* [INSTRUCTIONS FOR THE TASK] Select each line in the entries below that contains the string "height", and copy those lines out in full.

(Entries showing where items appear)
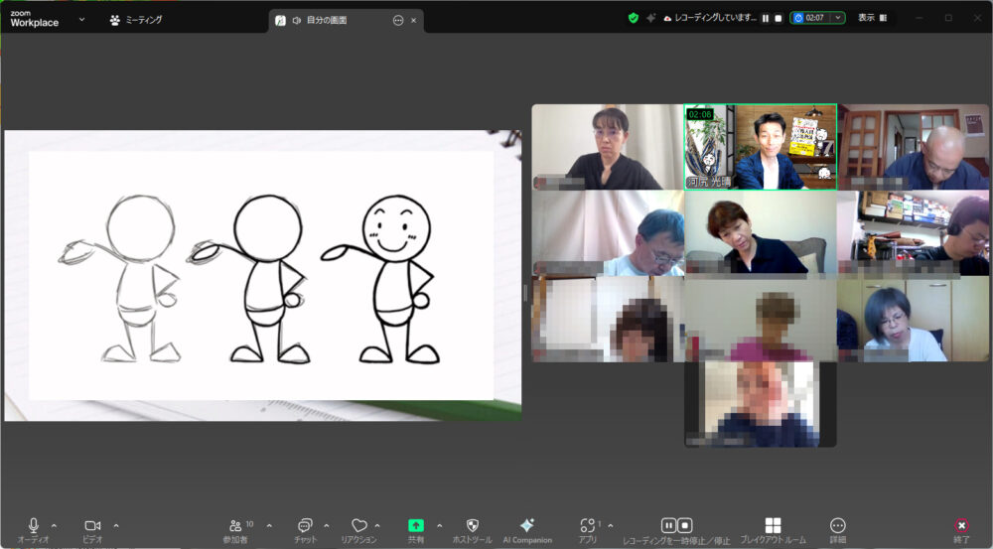Open the More (詳細) options menu
The height and width of the screenshot is (549, 993).
pyautogui.click(x=837, y=526)
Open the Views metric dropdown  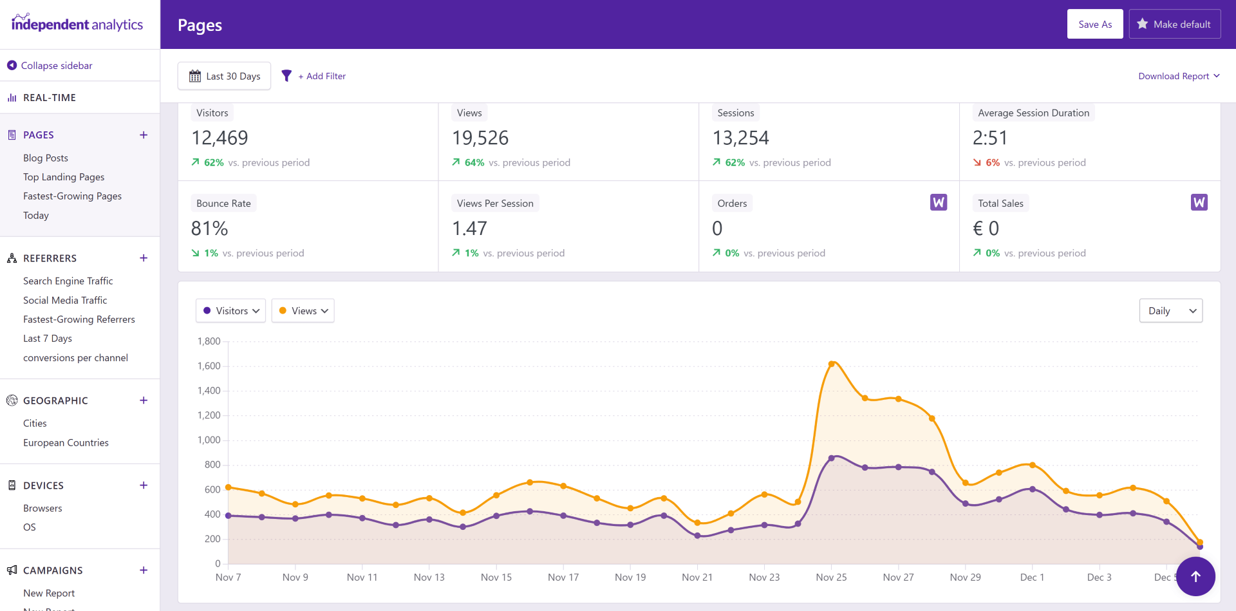pos(303,311)
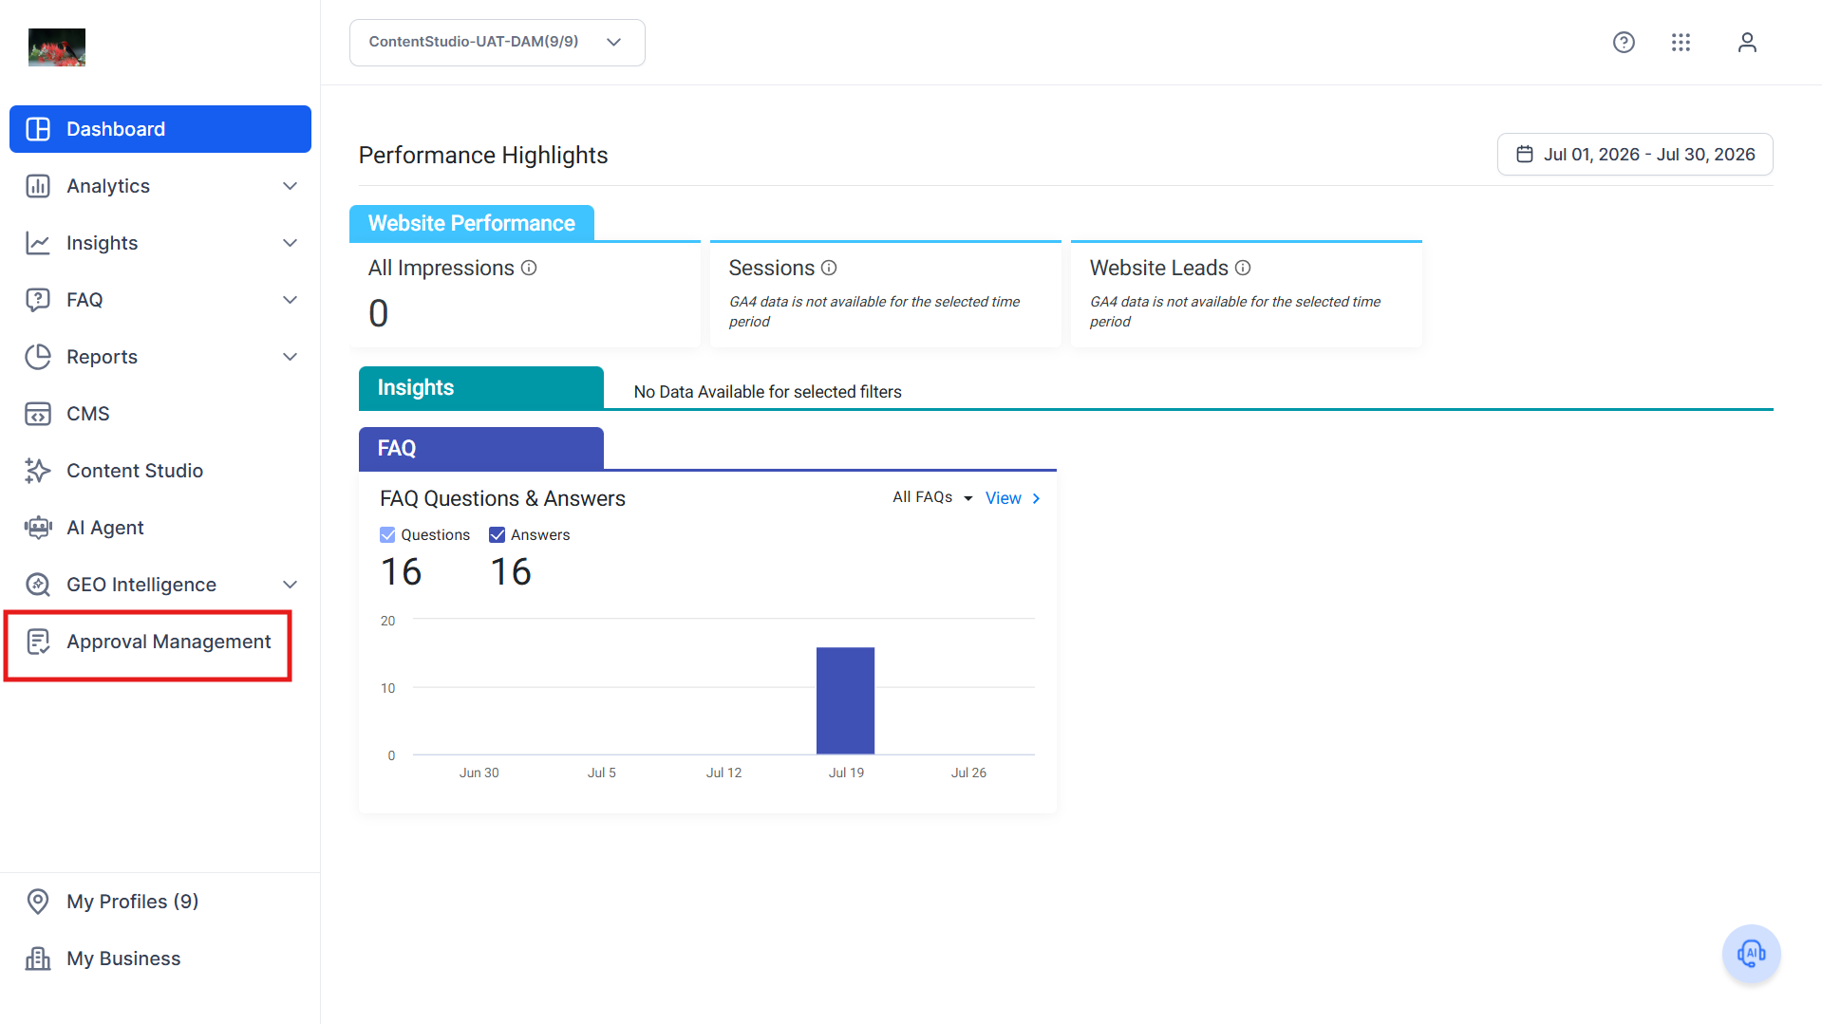
Task: Open the user account profile icon
Action: [1747, 43]
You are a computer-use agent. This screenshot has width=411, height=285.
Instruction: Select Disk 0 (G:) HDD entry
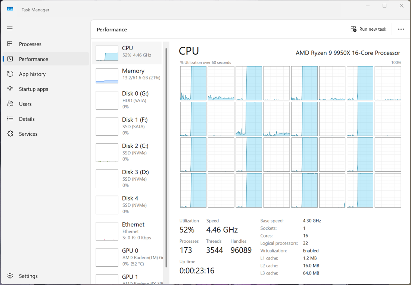pyautogui.click(x=127, y=100)
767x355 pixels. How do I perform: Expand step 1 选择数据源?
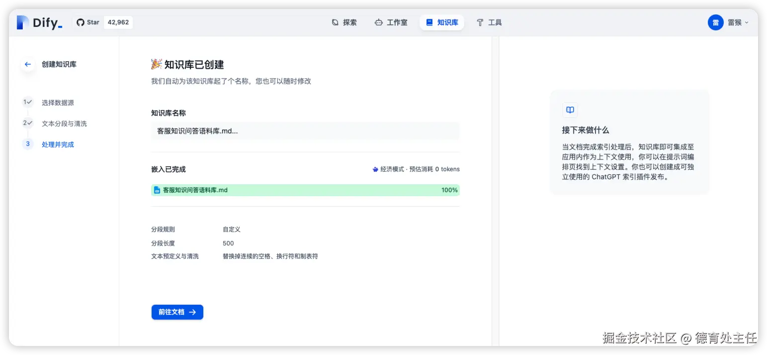click(58, 103)
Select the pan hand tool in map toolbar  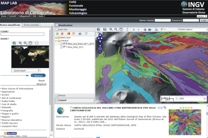(121, 30)
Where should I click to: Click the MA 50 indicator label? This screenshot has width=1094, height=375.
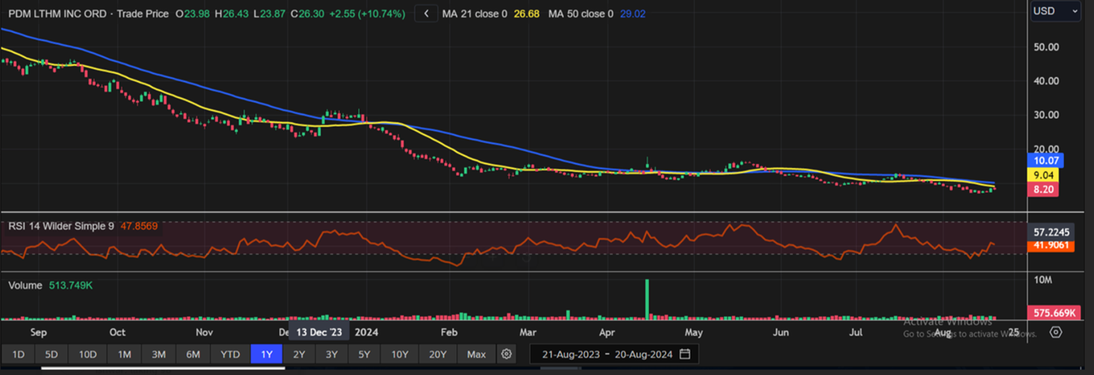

* [ANSWER IN FULL]
The height and width of the screenshot is (549, 993).
You are a computer-use agent. This screenshot has width=411, height=285.
Where should I click to: Click the MA 50 indicator label? This screenshot has width=1094, height=375.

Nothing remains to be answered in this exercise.